HOLOCENE MONOGENETIC SILICIC PHREATOMAGMATIC VOLCANISM ON THE ALTIPLANO OF BOLIVIA: CERRO VOLCÁN QUEMADO

Even in remote regions, explosive volcanic eruptions can have far-flung effects due to ash transport and dispersal. Despite that, the number and nature of global volcanic eruptions are under-recorded, rendering our knowledge of volcanic history incomplete. One such non-recorded example is Cerro Volcán Quemado (CVQ), a rhyolitic tuff cone-dome volcano that is located in the Altiplano behind the Central Volcanic Zone (CVZ) arc dominated by effusive andesite composite cones. The age of CVQ is not known but the youthful morphology and its superposition indicate a Holocene age. Archeological evidence indicates pre-Hispanic communities lived near CVQ only to suddenly disappear, leading us to speculate that the explosive eruption of CVQ may have been a factor in their disappearance. CVQ therefore potentially holds critical knowledge about the recent volcanic history and potential hazards in the Altiplano region. To realize this potential, we have initiated the first comprehensive study of CVQ to determine the age, origin of rhyolitic magma, and magnitude of eruption of this volcano. In this contribution, we discuss the origin of magma of Cerro Volcán Quemado.

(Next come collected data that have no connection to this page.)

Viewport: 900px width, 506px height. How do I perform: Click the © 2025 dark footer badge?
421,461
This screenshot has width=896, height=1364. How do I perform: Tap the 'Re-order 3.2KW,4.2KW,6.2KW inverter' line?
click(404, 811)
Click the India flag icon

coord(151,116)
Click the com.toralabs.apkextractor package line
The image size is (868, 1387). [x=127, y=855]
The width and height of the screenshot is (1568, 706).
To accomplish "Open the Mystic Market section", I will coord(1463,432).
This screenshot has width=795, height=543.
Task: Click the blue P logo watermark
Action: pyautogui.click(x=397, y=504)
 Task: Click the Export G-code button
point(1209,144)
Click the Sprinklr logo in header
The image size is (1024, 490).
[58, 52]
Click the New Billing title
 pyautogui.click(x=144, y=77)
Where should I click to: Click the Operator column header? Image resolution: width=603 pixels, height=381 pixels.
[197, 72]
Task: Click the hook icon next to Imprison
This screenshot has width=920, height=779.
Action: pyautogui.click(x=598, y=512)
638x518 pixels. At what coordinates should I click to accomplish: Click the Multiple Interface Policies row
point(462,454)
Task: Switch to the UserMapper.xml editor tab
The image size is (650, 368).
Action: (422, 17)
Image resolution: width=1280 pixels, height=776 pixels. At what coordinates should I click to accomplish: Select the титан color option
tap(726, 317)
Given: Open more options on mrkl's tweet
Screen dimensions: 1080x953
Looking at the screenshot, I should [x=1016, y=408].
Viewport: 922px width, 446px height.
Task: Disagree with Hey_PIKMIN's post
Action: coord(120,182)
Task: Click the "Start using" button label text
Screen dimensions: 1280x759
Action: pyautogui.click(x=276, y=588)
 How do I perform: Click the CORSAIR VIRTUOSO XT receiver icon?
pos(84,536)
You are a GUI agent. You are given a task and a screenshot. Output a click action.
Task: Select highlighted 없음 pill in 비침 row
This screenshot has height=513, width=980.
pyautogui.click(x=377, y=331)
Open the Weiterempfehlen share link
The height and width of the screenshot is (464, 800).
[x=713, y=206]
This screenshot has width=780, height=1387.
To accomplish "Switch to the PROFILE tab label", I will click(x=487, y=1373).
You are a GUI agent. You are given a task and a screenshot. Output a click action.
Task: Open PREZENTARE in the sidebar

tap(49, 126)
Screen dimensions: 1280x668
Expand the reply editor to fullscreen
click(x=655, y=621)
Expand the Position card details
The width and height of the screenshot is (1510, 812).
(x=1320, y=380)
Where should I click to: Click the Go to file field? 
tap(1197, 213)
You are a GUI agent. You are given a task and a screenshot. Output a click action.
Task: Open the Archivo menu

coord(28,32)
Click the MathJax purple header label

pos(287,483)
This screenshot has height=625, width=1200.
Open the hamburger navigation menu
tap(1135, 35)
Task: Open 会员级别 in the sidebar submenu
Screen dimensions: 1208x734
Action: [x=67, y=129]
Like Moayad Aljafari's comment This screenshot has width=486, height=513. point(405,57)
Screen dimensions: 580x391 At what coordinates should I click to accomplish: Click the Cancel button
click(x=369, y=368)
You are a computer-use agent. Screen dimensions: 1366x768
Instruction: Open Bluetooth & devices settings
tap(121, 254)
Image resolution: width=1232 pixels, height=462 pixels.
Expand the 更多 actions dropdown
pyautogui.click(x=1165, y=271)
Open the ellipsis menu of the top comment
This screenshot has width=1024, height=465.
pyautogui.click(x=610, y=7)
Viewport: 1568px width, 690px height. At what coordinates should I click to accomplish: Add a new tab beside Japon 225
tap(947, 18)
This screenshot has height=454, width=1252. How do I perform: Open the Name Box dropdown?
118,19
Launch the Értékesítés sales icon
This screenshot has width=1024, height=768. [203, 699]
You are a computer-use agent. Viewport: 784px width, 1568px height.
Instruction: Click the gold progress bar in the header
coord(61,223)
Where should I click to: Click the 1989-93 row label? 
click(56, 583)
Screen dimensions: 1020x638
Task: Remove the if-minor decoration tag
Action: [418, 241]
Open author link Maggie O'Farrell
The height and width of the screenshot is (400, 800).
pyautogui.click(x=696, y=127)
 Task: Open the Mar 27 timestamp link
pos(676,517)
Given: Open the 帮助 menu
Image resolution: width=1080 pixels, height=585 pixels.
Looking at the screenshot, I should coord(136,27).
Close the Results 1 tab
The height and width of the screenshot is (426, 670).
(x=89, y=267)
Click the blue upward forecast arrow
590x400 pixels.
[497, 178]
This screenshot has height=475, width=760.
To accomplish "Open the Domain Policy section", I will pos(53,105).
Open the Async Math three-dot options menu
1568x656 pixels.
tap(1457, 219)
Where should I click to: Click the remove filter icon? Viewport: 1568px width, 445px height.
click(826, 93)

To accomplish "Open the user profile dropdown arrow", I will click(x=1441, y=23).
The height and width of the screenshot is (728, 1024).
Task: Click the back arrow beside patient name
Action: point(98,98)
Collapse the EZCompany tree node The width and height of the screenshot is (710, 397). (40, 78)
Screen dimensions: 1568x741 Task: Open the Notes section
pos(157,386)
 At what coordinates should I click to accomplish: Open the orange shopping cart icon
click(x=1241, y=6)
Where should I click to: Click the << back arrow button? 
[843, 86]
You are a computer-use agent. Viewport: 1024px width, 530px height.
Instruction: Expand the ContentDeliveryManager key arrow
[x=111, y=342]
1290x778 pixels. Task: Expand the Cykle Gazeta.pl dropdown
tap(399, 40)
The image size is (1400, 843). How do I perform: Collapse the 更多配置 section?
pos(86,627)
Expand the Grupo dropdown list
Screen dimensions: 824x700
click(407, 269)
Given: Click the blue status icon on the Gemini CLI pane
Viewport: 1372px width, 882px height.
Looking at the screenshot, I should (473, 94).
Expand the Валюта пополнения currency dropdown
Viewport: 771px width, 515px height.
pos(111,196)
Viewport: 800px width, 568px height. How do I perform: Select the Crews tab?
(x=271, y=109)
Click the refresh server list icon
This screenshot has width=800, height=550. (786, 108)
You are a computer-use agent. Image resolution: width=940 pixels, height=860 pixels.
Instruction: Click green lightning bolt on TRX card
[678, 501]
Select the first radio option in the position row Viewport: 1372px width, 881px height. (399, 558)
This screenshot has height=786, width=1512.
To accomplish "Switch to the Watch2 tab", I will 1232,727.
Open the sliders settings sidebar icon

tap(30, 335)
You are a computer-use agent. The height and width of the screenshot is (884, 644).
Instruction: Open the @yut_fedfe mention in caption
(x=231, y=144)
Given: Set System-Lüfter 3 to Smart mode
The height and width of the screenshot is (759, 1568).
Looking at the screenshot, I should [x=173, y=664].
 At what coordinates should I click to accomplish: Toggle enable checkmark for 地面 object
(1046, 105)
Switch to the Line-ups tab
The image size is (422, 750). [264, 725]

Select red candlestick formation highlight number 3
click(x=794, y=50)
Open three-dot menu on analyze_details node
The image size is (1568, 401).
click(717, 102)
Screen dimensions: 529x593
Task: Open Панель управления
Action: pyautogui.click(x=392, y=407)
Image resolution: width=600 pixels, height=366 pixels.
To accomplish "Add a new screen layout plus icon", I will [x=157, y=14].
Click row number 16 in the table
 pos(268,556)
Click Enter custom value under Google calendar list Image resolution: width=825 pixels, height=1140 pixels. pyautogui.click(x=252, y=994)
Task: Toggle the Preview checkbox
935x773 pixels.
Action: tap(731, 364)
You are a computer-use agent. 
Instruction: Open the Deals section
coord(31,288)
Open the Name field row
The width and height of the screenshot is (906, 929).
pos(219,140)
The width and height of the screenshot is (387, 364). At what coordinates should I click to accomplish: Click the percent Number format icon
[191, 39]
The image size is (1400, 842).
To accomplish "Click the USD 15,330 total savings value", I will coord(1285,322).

CVQ magmas define a bimodal magma population of rhyolite and basaltic andesite, which is quite distinct from the primarily andesitic to dacitic compositions that erupted from the nearby CVZ arc cones. Using established compositional end-members for the CVZ (Blum-Oeste and Wörner, 2016, Terra Nova), CVQ trachyandesites are mixtures of the enriched basalt and the basaltic andesite end-members, whereas the rhyolites have to be derived by differentiation of the rhyodacite endmember. Further insight comes from Sr/Y which in the CVQ trachyandesites ranges from 84 to 90 ppm, whereas the rhyolites display lower Sr/Y ranges from 13 to 20 ppm. Andesites in the CVZ arc generally contain high Sr/Y values and this signature has been interpreted as indicating a deep crustal source. We propose a deep crustal source for the trachyandesites, an interpretation that is supported by P-T estimates from amphibole compositions in trachyandesites yielding pressures of equilibration between 13 - 30 km depth. The lower Sr/Y of CVQ’s rhyolites and their high-SiO2 rhyolite matrix glass compositions indicate a much shallower origin in the uppermost crust possibly through crustal melting or assimilation-fractional crystallization (AFC).